Возвратившись из стройотряда, уже с 1 сентября я был на работе в Институте онкологии и продолжал свои опыты по пересадке яичника в хвост крысам. Столь экзотическое место для пересадки яичника Бильшовский выбрал не случайно: под толстой шкурой хвоста яичник не мог овулировать, то есть созревший фолликул не мог лопнуть. Яйцеклетка погибала под давлением накапливающейся жидкости, растягивавшей фолликул до размеров кисты, компенсаторно гиперплазировалась тека-ткань яичников, продуцировавшая эстрогены. Да еще сниженная температура окружающих яичник тканей в хвосте, по сравнению с полостью тела, способствовала продукции так называемых неклассических фенолстероидов – половых гормонов, обладающих вирилизующим эффектом. В принципе модель Бильшовского была моделью синдрома склерокистозных яичников (синдрома Штейна-Левенталя), развивающегося у молодых женщин и характеризующегося ановуляцией (отсутствием месячных), гирсутизмом (интенсивным ростом волос на теле и даже лице по мужскому типу), артериальной гипертензией, повышенной продукцией кортикостероидов надпочечниками, избыточным весом и чрезвычайно большим риском развития рака эндометрия и молочной железы.

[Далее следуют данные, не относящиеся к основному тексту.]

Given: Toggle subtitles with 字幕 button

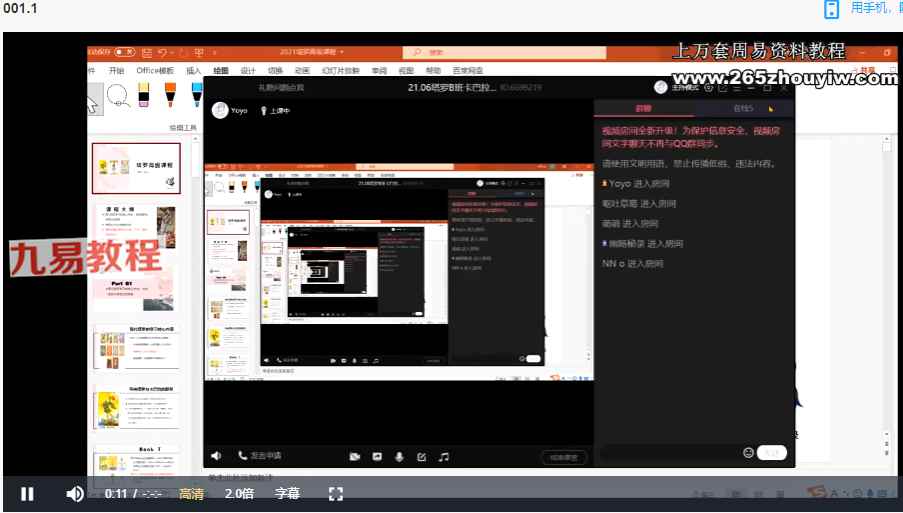Looking at the screenshot, I should 287,494.
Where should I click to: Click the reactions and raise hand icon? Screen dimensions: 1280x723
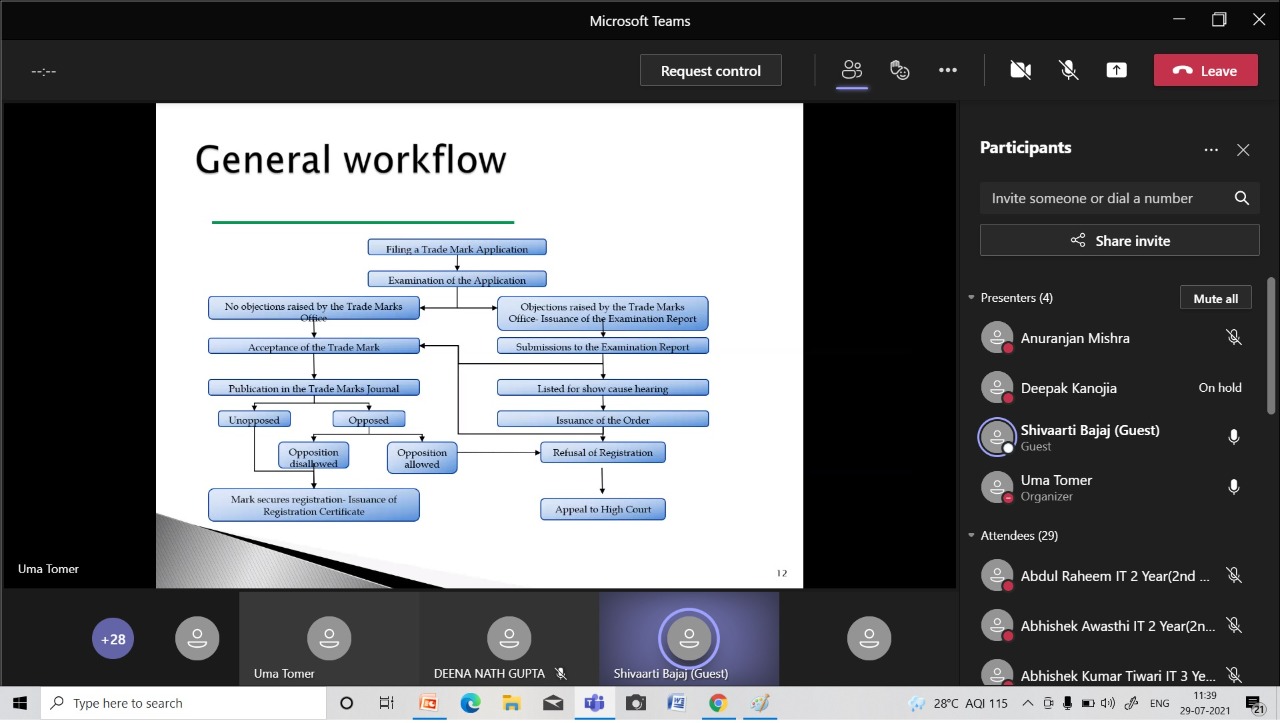pyautogui.click(x=900, y=70)
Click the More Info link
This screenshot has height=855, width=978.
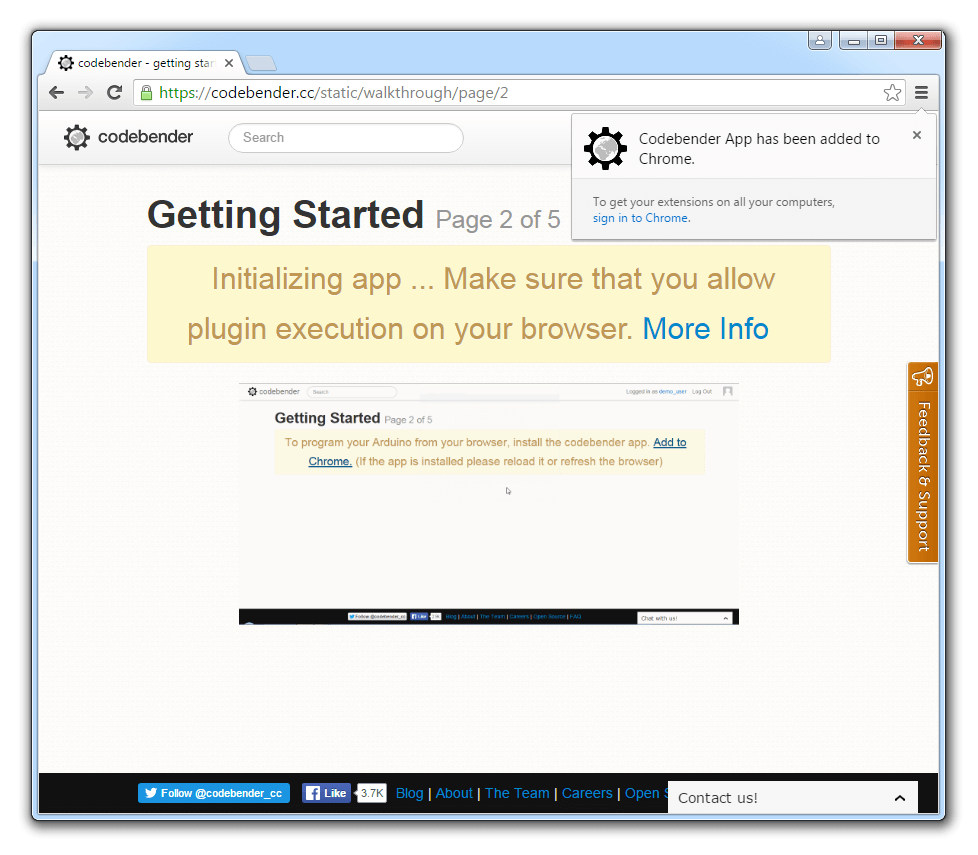pyautogui.click(x=705, y=329)
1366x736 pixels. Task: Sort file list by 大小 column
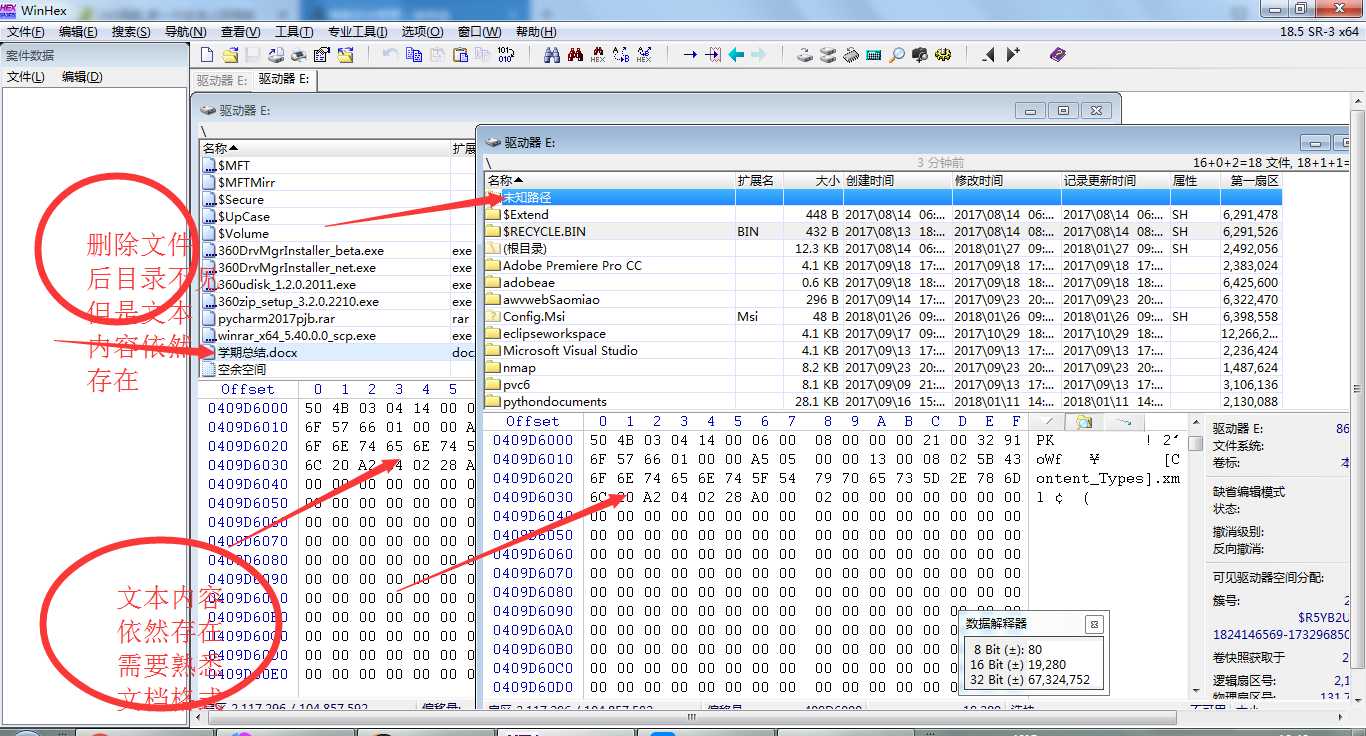(827, 181)
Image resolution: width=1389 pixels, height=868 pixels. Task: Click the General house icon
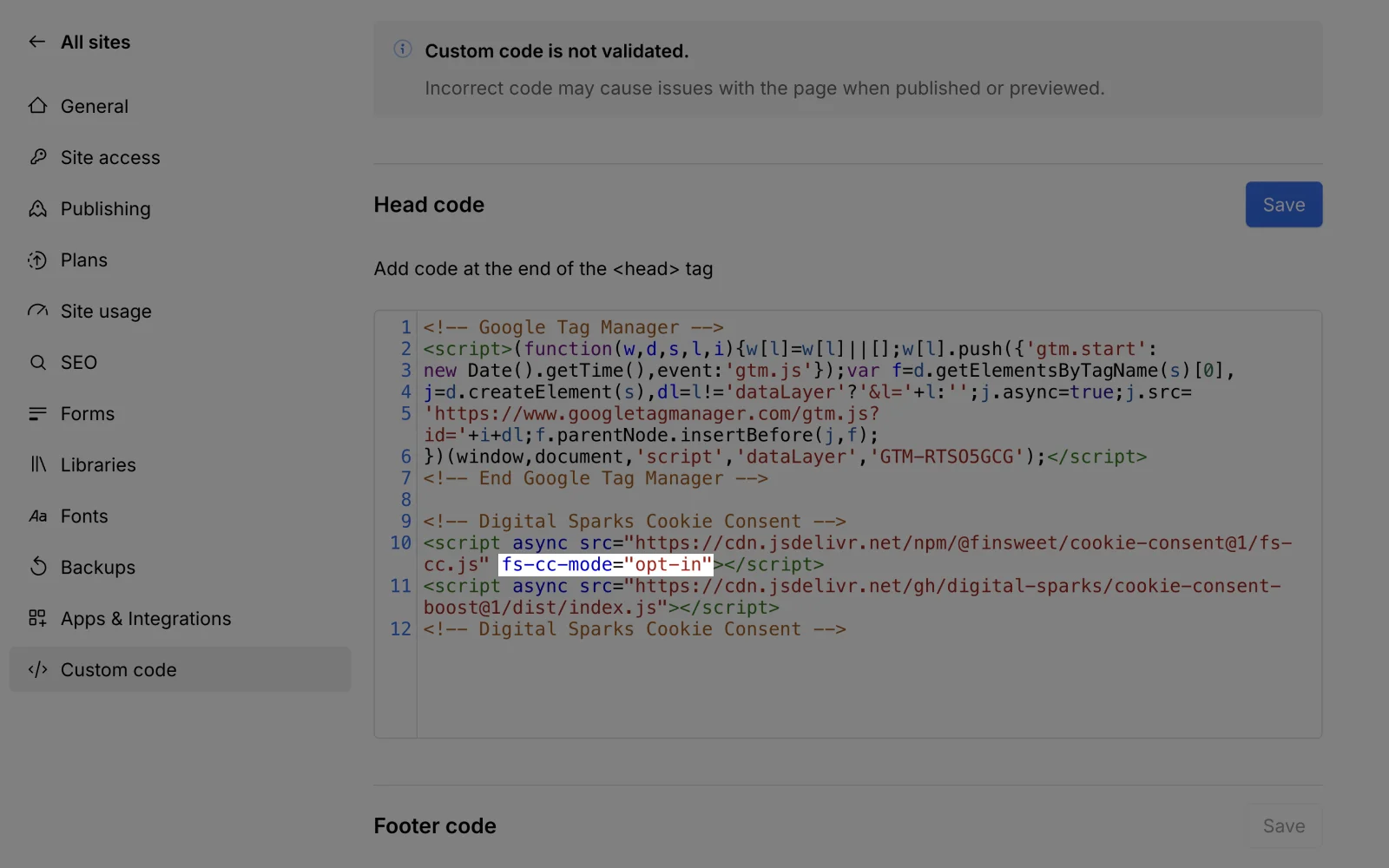coord(37,106)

В лаборатории эндокринологии ролью неклассических фенол-стероидов в развитии рака эндометрия занимался аспирант из Тарту Лев Берштейн и прекрасный биохимик Мария Васильевна Павлова. К Марии Васильевне я обратился с просьбой помочь определить в моче эти самые неклассические фенолстероиды. Лёвину кандидатскую диссертацию я тщательно изучил и даже законспектировал, что существенно расширило мои знания по физиологии репродуктивной системы. Как я уже упоминал, лаборатория эндокринологии была нашим ближайшим соседом, в ней было много молодых врачей и аспирантов. Возглавлял её молодой, но уже очень известный ученый Владимир Михайлович Дильман. Ему в те годы было чуть более 40 лет, он был автором ряда книг, блестяще выступал и поражал своей потрясающей эрудицией и способностью связать несвязуемое. Его выступления на заседаниях учёного совета или на научных конференциях всегда собирали большую аудиторию. Молодежь была увлечена его идеями.